Report: After-School Satan Clubs Gain Popularity, Leaders Hope to Teach Tenets of Satanic Temple


After School Satan clubs are reportedly gaining popularity “and are not likely to slow as their supporters rack up media attention and legal wins fighting for free speech,” the Hill reported on Tuesday. 

The clubs, which are associated with the Satanic Temple, are currently only offered in primary schools, although the Satanic Temple is looking to expand into high schools, according to the report. The school clubs began in early 2020 and were viewed by some as an “alternative to religious clubs,” campaign director for the After School Satan Club June Everett told the outlet. 

“That’s kind of when things started blowing up. And I anticipate that every year moving forward is going to get busier and busier,” Everett said. 

The movement has gained momentum with the help of recent legal victories. Last Monday, a district court sided with the Satanic Temple and the American Civil Liberties Union (ACLU), which sued a Northampton County, Pennsylvania, school district for not allowing the club to meet on school grounds.

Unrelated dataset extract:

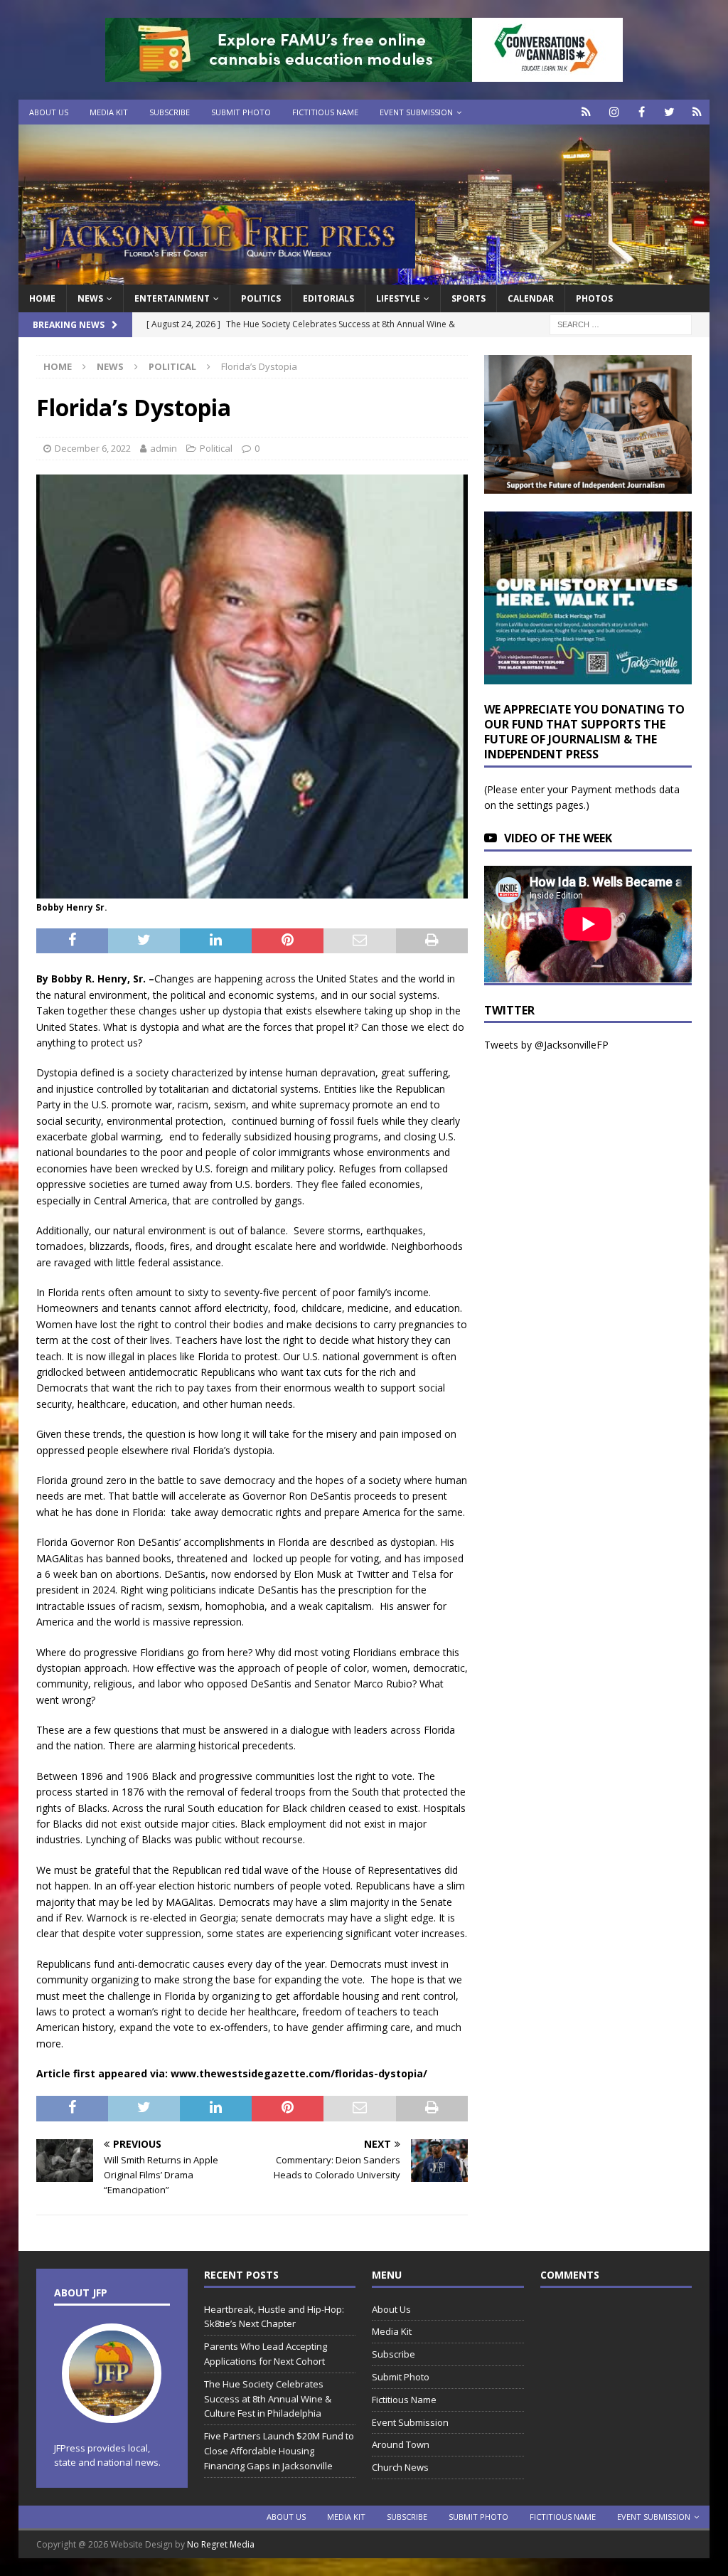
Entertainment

The Satanic Temple states on its website that it was founded in 2014 and seeks to “encourage benevolence and empathy, reject tyrannical authority.”

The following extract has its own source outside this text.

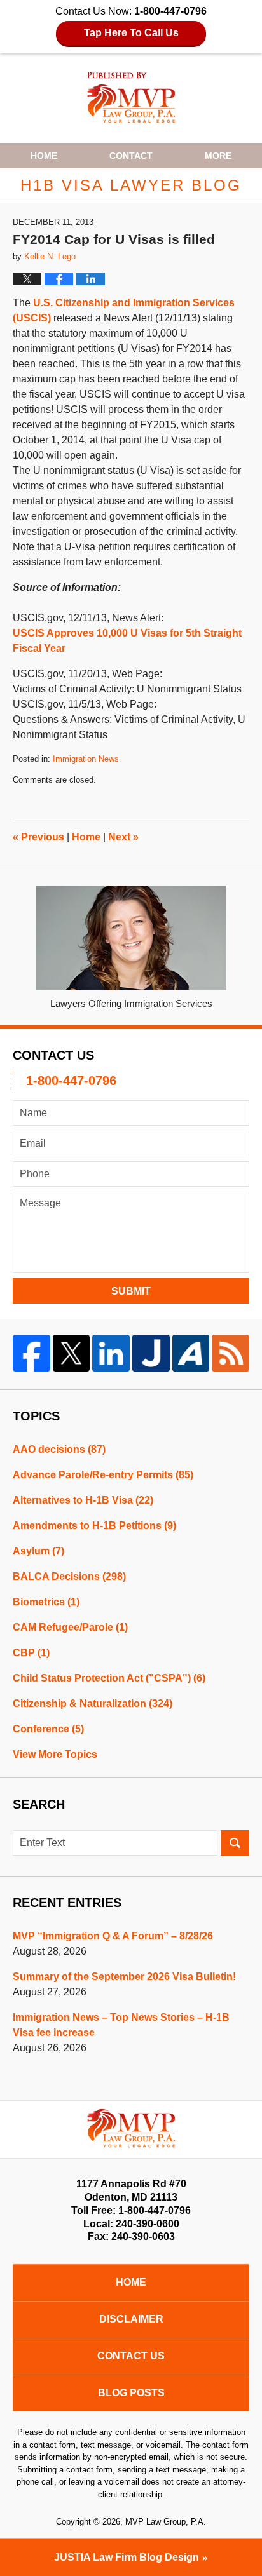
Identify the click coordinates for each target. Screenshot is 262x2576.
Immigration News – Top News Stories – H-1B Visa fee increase (121, 2025)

But as Breitbart News has previously reported, the Satanic Temple is engaged in a “pro-abortion crusade” and has repeatedly “come to the aid of America’s largest abortion provider.” The organization has notably filed multiple lawsuits in different states to overturn pro-life laws and claims pro-life laws deny the supposed right of an “‘involuntarily pregnant woman'” to engage in the “‘Satanic Abortion Ritual.'”

Watch: “Hail F*cking Satan!” — Pro-Abortion Woman Chants, Mocks Christian Pro-Lifer

Matt Perdie / Breitbart News


The report claims that despite the association with the Satanic Temple, the students “are not actually getting proselytized or instruct[ed] in devil worship.” Rose Bastet, who has been involved with the Satanic Temple for four years, claimed that the clubs are “not interested in having children identify as satanists” and said her club focuses on learning about different animals.

However, Everett told the outlet that the program could change this coming fall because they are “considering teaching some of the seven core tenets of the Satanic Temple in the clubs,” according to the report. That plan has not been finalized. 

Everett said that the organization has “a lot of big plans for next school year,” after speaking about a “children’s version” of the tenets of Satanism: 

We just came out with a book that is like the children’s version — or I should say a very sweet way to interpret — the tenets in a very understanding way that children could understand. So we might start actually using this book to talk to the kids about our seven tenets.

Everett said the Satanic Temple is looking to expand to high schools but doing so is more difficult because high school clubs require more student engagement compared to primary schools, where groups are run by adults. The temple is hoping its new partnership with the Secular Student Alliance will help further its reach with older students, according to the report.

“[Secular Student Alliance’s] specialty is really college level and high school kids. So with their partnership, we hope to use them to help us get into more high schools and colleges,” Everett said.